Wayne reveals that ‘Hoyt’ came to see him just after whatever they did that’s still haunting them to this day (presumably killing somebody). Hoyt is the owner of Hoyt Foods — the chicken empire where Lucy Purcell previously worked and the money behind the Ozark Children’s charity that offered up the reward for information regarding the missing children back in 1980. That reward was coordinated through the local prosecutor’s office but ultimately did more harm than good as their police station was bombarded with all sorts of false leads — perhaps more evidence that somebody was trying to stall out the initial investigation.
Now we’ve never met Mr. Hoyt but when the cops visited the Hoyt Foods plant back in 1980, the person Wayne and Roland spoke to said that he was out of the country on an African safari since the middle of October — or at least that’s what we’re led to believe.
Mr. Hoyt supposedly started the foundation after he lost his granddaughter, although we never hear exactly how she died.
Wayne reveals that Hoyt came to see and knew what he and Roland had done. It’s unclear if Hoyt was there to thank Wayne for closing the case or perhaps it was a bargain with the devil so both of them are protected from the reality of the situation.
It’s long been theorized in the potential ties for this season back to season 1 that worshippers of the Yellow King went far beyond Louisiana. During that season, Rust uncovered ties to the Tuttle family, a hugely powerful and influential group throughout the state. Hoyt seems to carry that same kind of clout with his food empire.
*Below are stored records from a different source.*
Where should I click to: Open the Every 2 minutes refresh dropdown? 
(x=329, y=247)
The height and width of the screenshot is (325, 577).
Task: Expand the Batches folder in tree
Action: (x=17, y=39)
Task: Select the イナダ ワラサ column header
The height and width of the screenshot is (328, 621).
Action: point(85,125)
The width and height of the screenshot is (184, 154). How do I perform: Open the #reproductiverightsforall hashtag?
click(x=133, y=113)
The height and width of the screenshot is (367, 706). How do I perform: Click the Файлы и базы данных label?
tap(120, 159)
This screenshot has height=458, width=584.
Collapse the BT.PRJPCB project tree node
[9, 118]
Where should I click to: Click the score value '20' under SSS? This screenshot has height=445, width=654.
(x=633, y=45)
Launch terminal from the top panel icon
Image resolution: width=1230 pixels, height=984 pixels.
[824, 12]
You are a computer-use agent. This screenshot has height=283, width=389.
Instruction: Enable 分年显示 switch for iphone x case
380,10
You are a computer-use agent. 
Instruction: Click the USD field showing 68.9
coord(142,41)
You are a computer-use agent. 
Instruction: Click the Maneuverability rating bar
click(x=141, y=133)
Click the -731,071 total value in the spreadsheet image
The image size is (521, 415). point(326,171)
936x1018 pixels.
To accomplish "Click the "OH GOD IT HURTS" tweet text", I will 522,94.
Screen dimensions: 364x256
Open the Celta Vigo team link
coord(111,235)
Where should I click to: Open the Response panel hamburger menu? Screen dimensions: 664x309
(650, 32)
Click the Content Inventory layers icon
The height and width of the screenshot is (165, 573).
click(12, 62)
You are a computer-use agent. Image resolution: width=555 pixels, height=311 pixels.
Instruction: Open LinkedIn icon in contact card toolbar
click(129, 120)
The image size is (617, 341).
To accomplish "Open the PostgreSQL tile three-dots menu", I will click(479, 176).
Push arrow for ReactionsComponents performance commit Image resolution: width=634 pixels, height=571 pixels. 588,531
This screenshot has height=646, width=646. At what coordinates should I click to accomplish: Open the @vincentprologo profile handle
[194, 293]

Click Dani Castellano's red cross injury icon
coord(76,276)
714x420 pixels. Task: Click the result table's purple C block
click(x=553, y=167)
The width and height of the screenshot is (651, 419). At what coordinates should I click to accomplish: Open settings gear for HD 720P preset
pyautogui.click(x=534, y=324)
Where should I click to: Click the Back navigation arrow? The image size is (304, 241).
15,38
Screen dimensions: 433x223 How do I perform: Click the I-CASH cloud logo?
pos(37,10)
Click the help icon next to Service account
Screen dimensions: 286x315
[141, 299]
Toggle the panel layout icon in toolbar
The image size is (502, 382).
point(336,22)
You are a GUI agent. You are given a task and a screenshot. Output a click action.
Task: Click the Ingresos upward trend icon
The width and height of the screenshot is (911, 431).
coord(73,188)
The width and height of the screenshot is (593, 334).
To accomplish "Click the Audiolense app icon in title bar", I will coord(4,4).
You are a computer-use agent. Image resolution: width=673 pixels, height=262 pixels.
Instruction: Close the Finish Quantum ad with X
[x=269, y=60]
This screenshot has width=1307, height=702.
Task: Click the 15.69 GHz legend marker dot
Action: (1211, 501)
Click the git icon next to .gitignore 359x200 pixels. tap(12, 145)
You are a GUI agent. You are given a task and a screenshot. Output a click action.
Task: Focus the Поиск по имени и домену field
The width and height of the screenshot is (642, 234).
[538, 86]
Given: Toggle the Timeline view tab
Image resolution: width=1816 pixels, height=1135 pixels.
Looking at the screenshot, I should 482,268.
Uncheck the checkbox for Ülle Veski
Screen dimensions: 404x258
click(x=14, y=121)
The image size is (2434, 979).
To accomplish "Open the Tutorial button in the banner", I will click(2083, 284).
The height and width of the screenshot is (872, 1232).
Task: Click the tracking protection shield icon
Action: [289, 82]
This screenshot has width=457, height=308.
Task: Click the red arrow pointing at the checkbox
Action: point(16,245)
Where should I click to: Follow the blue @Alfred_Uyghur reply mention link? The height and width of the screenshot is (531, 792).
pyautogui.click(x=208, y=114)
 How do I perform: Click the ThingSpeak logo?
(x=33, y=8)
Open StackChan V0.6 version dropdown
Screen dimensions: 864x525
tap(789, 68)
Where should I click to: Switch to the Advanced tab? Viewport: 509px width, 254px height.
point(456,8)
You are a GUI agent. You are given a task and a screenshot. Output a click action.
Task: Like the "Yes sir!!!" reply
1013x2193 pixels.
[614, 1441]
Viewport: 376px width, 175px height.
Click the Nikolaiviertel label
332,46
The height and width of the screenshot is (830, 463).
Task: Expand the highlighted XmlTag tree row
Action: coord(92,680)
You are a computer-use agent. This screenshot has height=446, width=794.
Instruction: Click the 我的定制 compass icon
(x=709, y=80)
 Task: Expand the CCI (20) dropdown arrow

The Tuttles also started their ‘Way of the Light’ schools throughout Louisiana and that’s where many of the missing children came from that we later learned were used in some sort of ritual sacrifice. Rust found the video recording at Billy Lee Tuttle’s house before his death that revealed this ritual and the murder of Marie Fonteneau — a child who had gone missing years earlier.
In Hoyt’s case, he started an Ozark Children’s outreach charity that once again could have doubled as a way for these sick twisted rich people to find vulnerable kids they could exploit. Is it possible that Hoyt is another of the hierarchy of wealthy families engaged in these brutal rituals tied back to the worship of the Yellow King?
Wayne decides it’s time for them to close out this case once and for all but Roland doesn’t seem all that interested in returning to the investigation that seemingly left him all alone, haunted only by ghosts of the past. Wayne mentions that perhaps ‘she’ is still out there, which obviously lends to the idea that they never tracked Julie Purcell down back in 1990.
Roland then reveals that Wayne quit his job as a cop and he was there to witness it happening. Something tells me, the Attorney General shuts down their investigation, Wayne lashes out and ultimately quits his job over the entire ordeal. Wayne also mentions that he had family obligations and something to do with Amelia that led to him leaving the police.
Finally, Wayne says that before he completely loses his mind, he wants to finish this case and he needs Roland to help him do it. While it takes some convincing, Roland finally concedes to team up with his old partner one more time in hopes of bringing the Purcell case to an end 35 years after it started.
‘True Detective’ returns next Sunday night at 9 p.m. ET with a brand new episode on HBO.